* Metin bölümü
Geleneksel İslam Sanatları

Yıllar yılı bağrımızda bir sızı olarak duran bir şey var; geçmiş ile kopan bağlarımız… Bunun içine aşk ve heyecanlarımızın sönüşü de dâhil. Bir diriliş arifesinde bulunduğumuz bu günlerde ise sanatta diriliş has köşeyi, ilk makamı tutuyor… Bu, ruhlardaki ilhamların coşması ve imanların gürül gürül akması neticesinde kaleme yürüyen sevda mürekkebinin bir ihtizazıdır...

Sayfalara akmak, taşa ruh vermek bazen de suda renk şehrayini oluşturmak suretiyle tatlı işveleriyle, estetik gamzeleriyle insanlığa mesaj sunmak arzusunun bir yansımasıdır… Bu konuda geleneksel sanatlarımız önemli bir yere sahip ve dünya durdukça da bu önemini yitirmeyecektir. Belki de gün geçtikçe değeri daha da artacak ve bütün insanlığın gönlünde ma'kes bulacaktır...

* Gösterilen veriler
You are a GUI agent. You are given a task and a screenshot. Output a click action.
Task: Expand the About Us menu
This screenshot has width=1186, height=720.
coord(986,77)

* Görev ayrıntıları
Geleneksel İslam sanatları metnine göre yıllardır bağrımızda bir sızı olarak duran şey nedir? Veriler, metinden bağımsız ayrı bir malzemedir.

* Tam çıktı
Geçmiş ile kopan bağlarımız.